**Data for this exercise:**

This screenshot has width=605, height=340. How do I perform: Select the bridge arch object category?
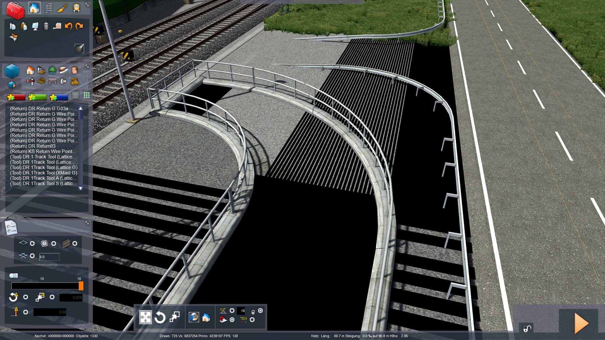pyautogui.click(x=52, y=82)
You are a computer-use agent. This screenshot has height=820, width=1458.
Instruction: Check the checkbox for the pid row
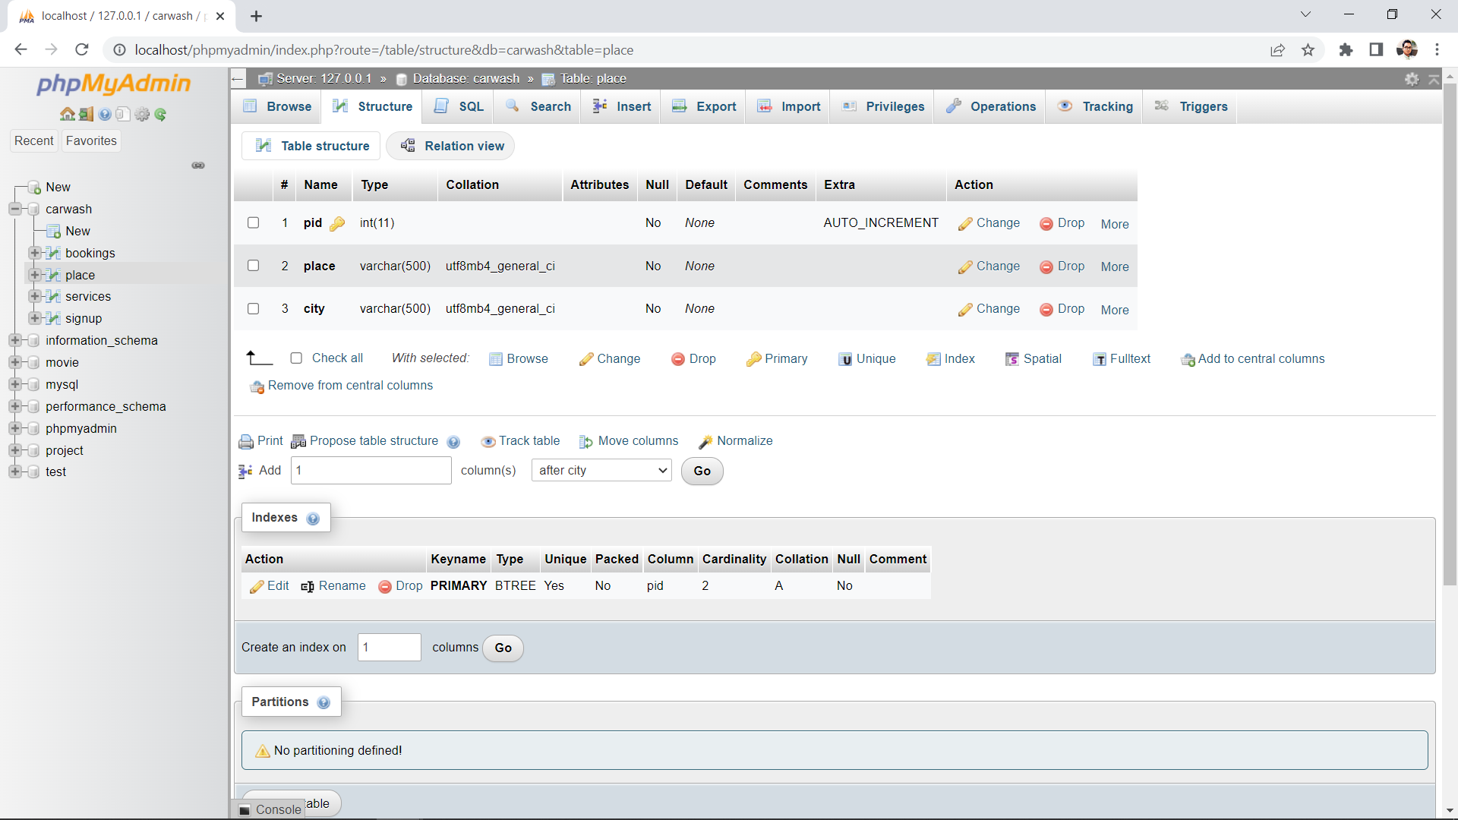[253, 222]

...

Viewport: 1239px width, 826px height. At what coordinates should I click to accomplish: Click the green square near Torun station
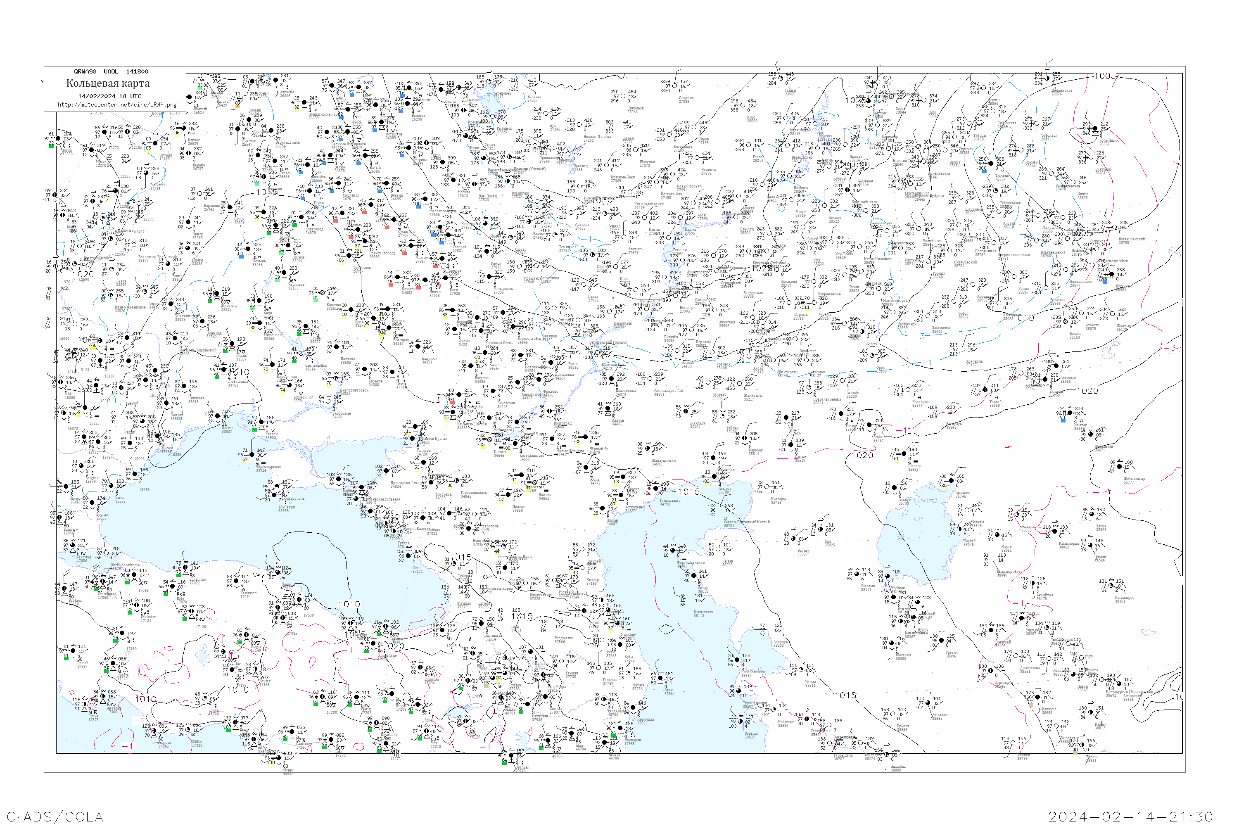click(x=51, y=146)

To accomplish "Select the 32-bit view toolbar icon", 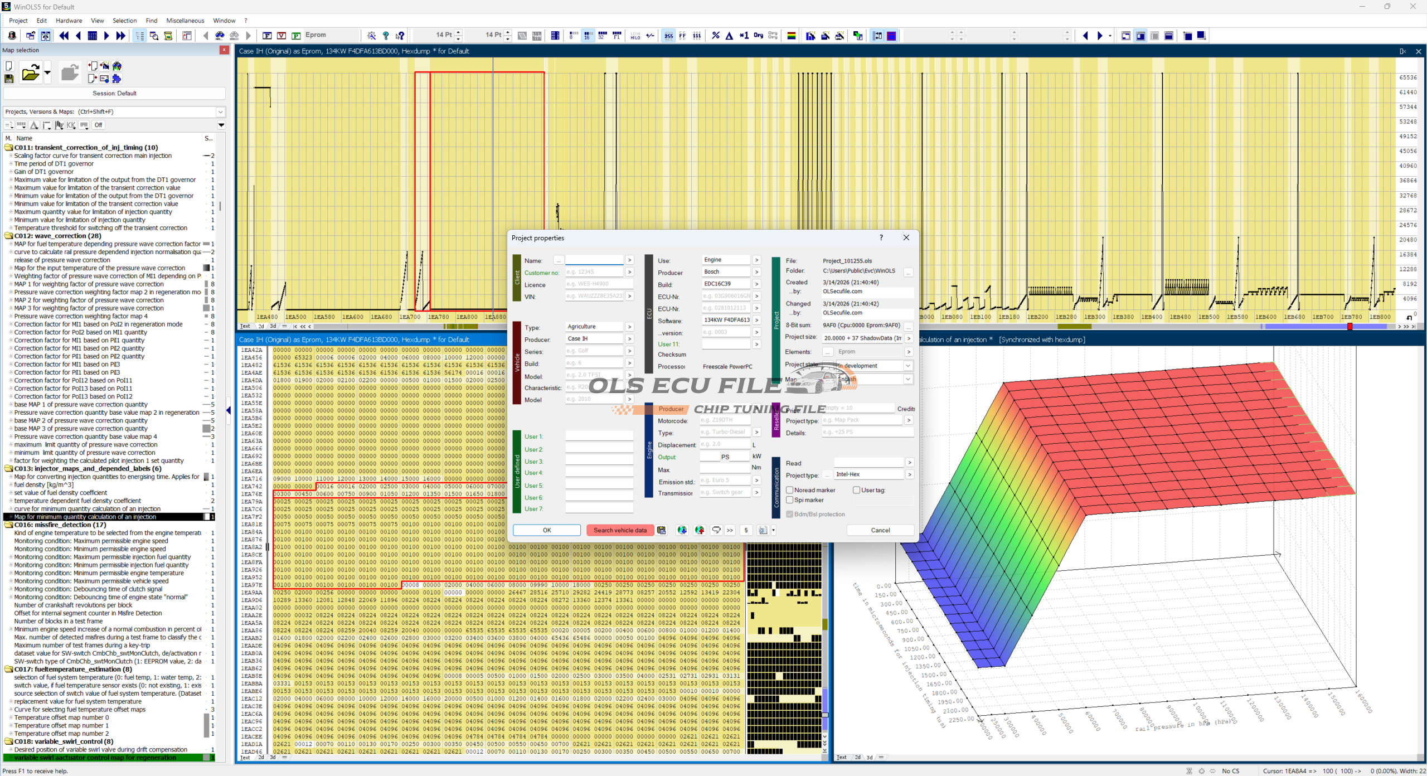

**Aim of the exercise:** Reproduce exactly the lines above starting at the line containing "Viewport: 1239px width, 826px" and ending at the line containing "the 32-bit view", including both, but not the pictures.

**Written solution:**
Viewport: 1239px width, 826px height. At what coordinates should I click to accomplish: Click the green square near Torun station
click(x=51, y=146)

To accomplish "Select the 32-bit view toolbar icon", 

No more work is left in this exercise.